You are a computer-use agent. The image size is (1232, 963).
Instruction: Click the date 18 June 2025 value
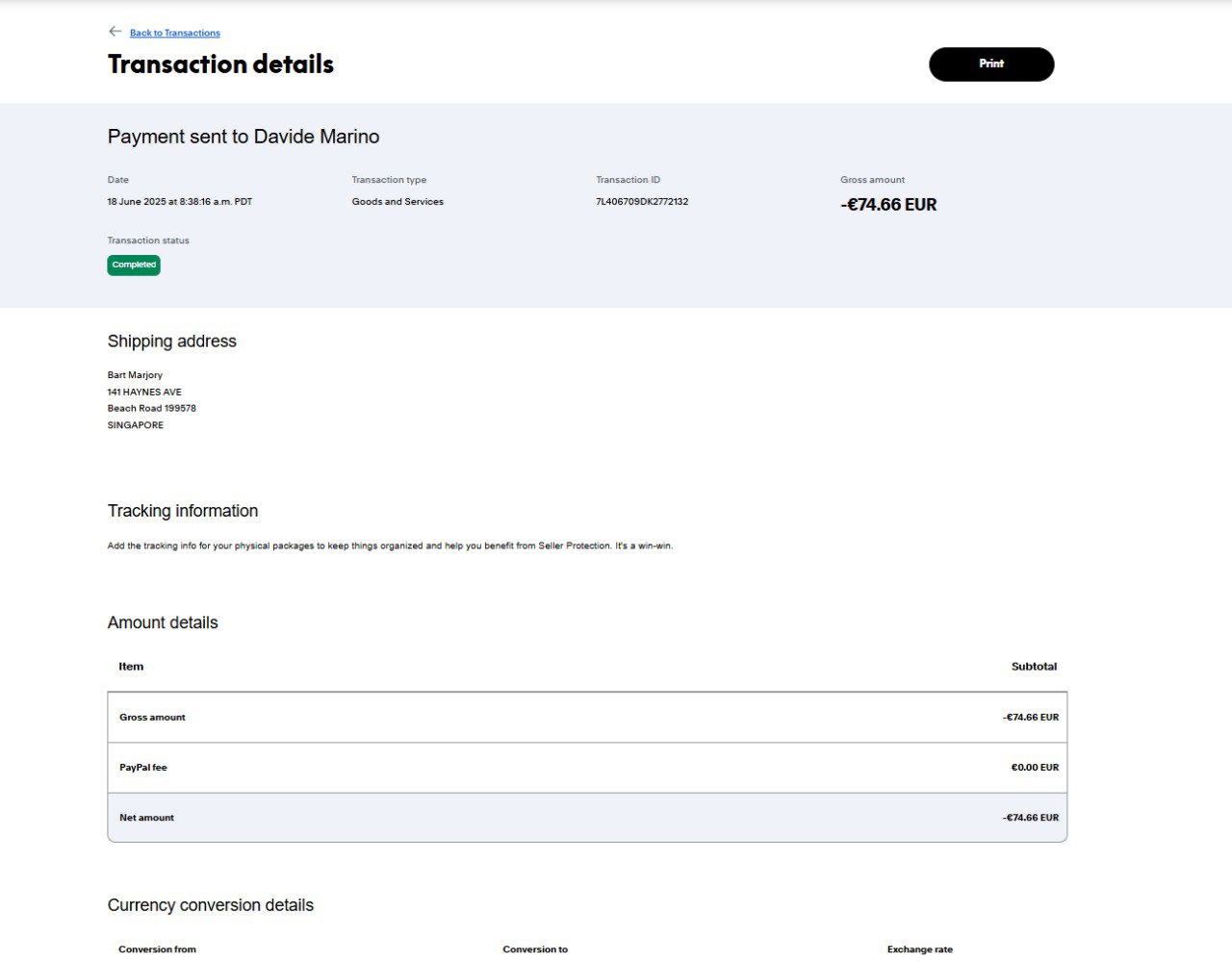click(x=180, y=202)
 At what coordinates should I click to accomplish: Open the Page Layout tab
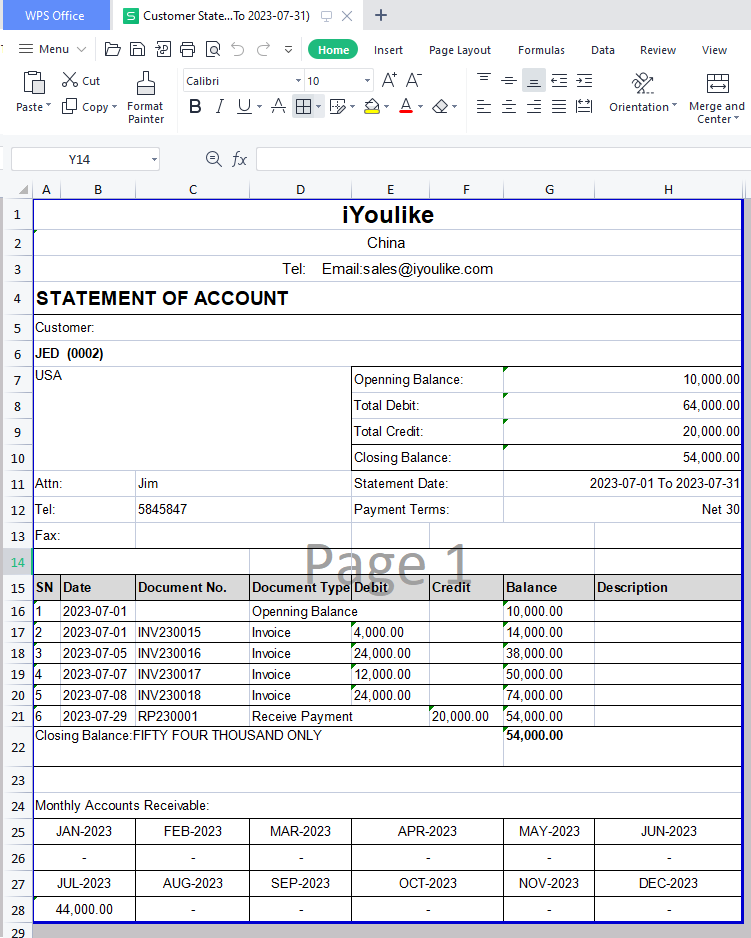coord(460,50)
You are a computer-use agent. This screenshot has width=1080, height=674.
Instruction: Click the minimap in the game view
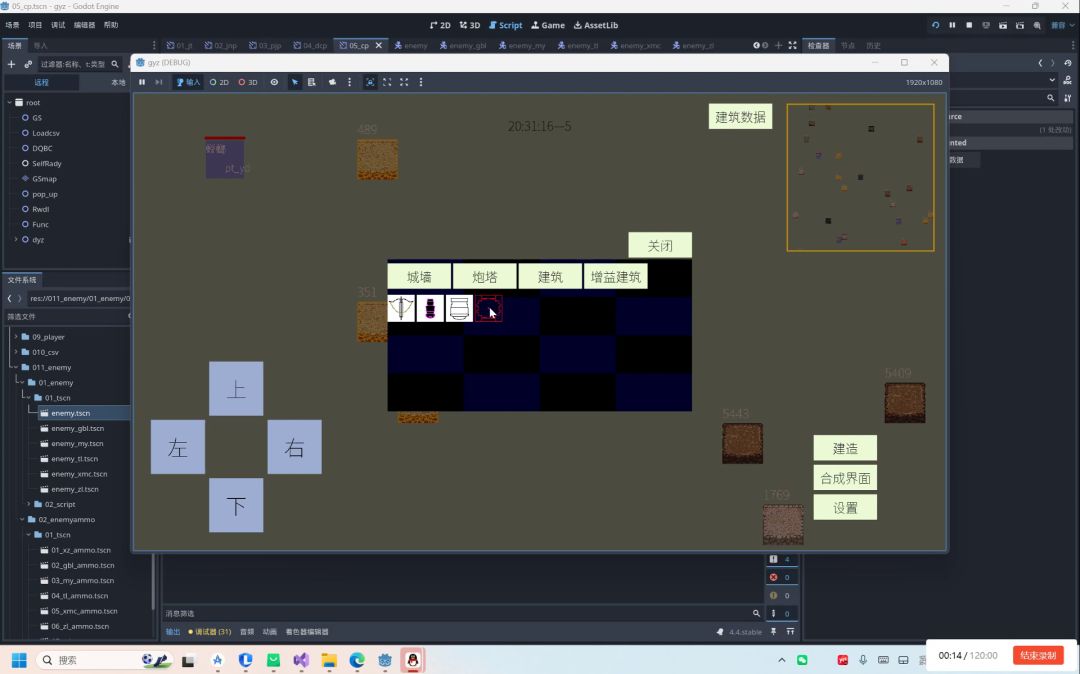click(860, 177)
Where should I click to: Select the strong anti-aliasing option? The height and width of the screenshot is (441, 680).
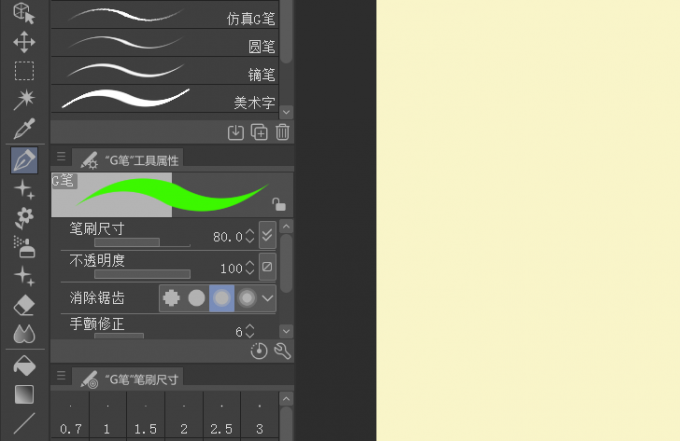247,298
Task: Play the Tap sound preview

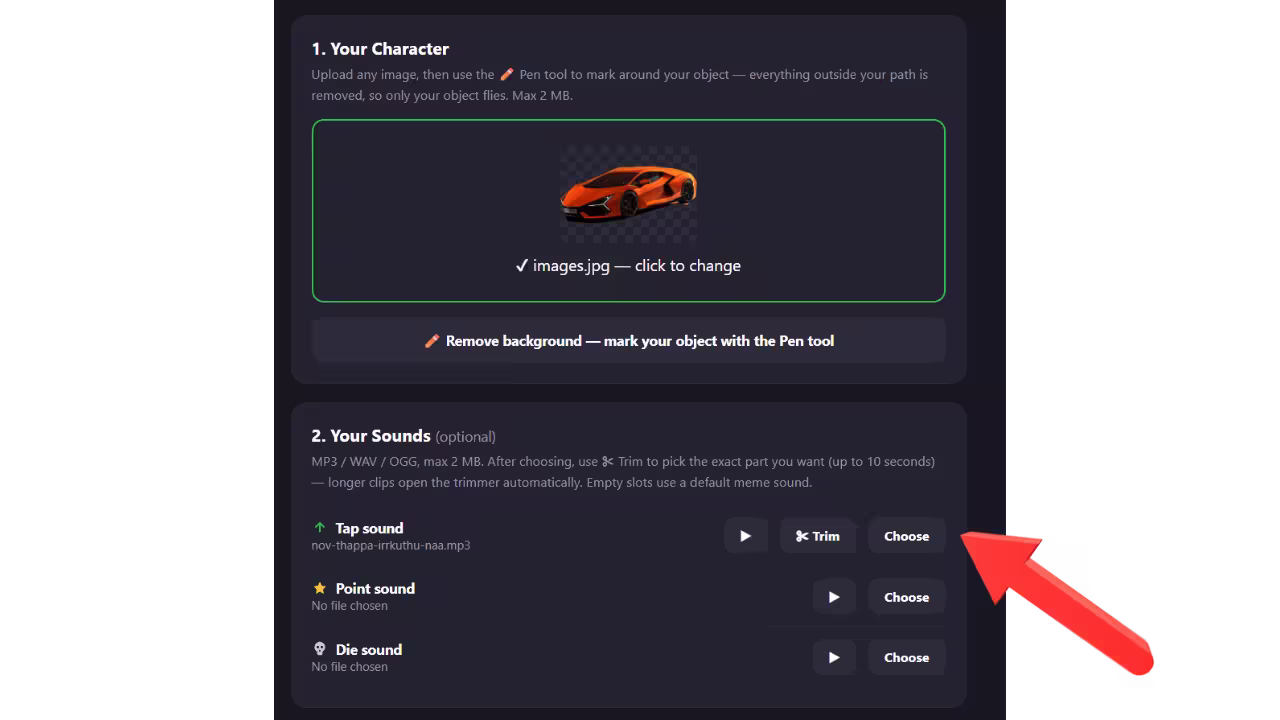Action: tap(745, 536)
--
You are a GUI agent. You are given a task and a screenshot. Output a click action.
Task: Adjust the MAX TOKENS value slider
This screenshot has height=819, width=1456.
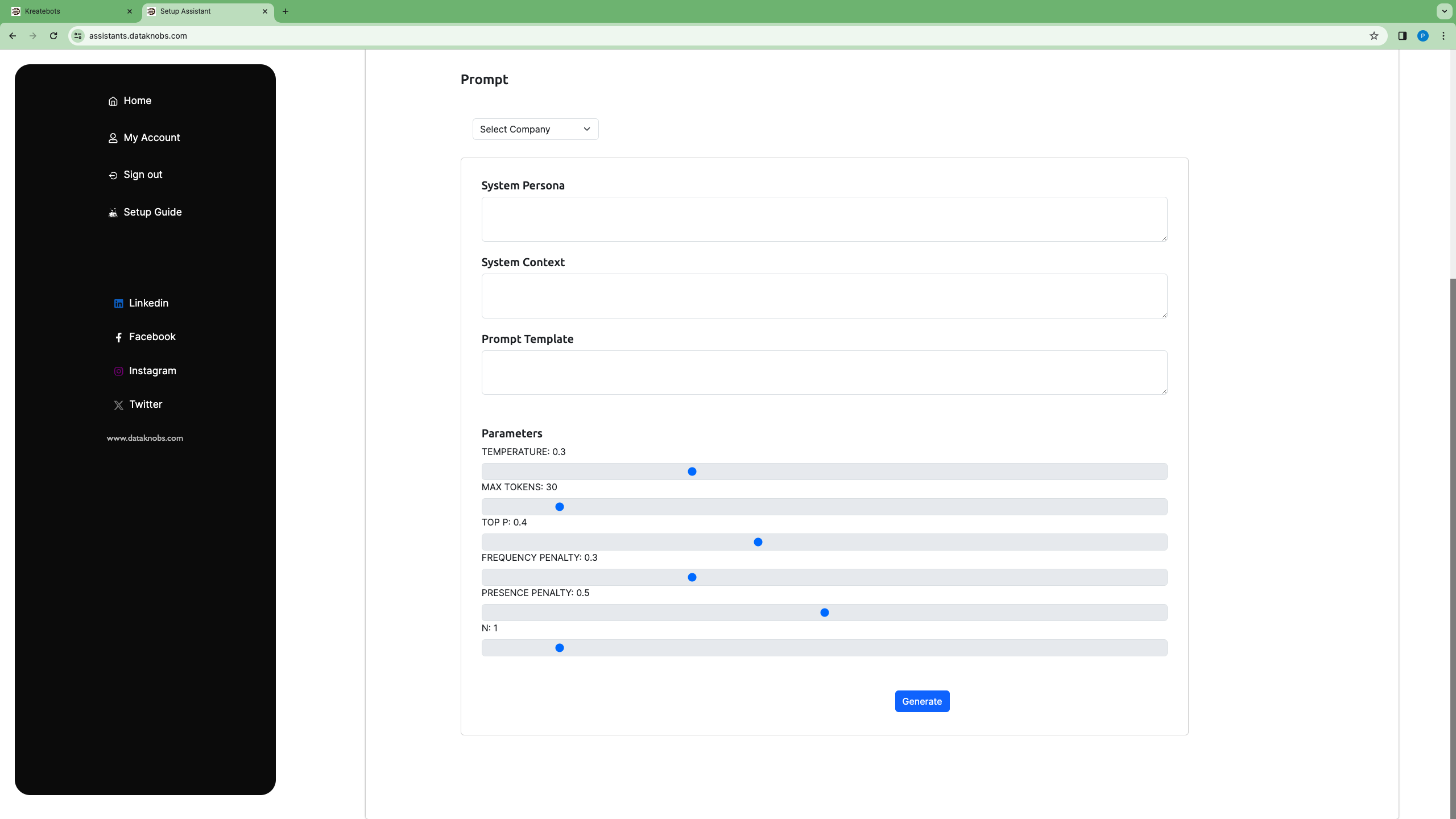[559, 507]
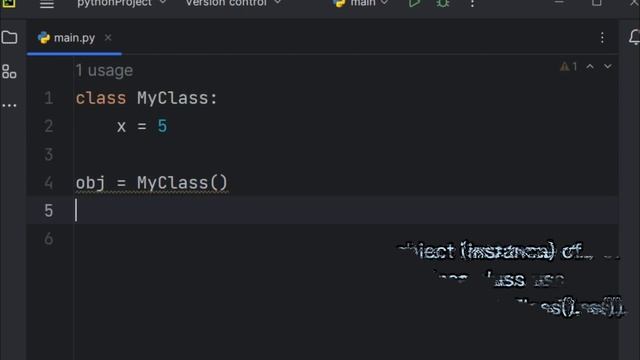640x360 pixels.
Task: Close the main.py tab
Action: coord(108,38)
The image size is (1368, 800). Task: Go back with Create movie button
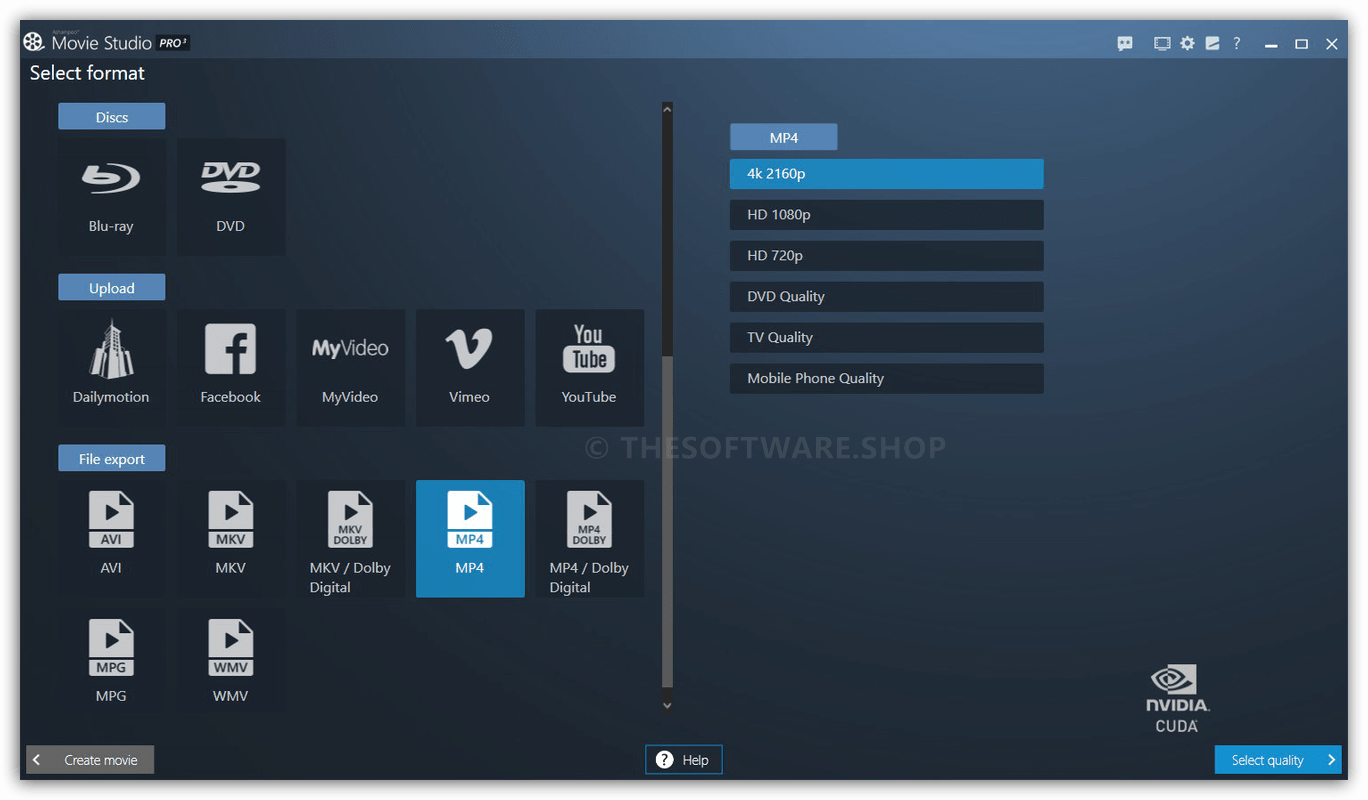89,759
---
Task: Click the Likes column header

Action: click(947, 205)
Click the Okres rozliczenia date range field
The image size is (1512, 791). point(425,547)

**PROBLEM TO SOLVE:** Copy out each line in the preceding records that contains "agent".

**TASK SOLUTION:**
You are a computer-use agent. The image size is (1232, 963).
You are a computer-use agent. This screenshot has width=1080, height=674.
You are a GUI agent. You are given a task and a screenshot. Output a click action.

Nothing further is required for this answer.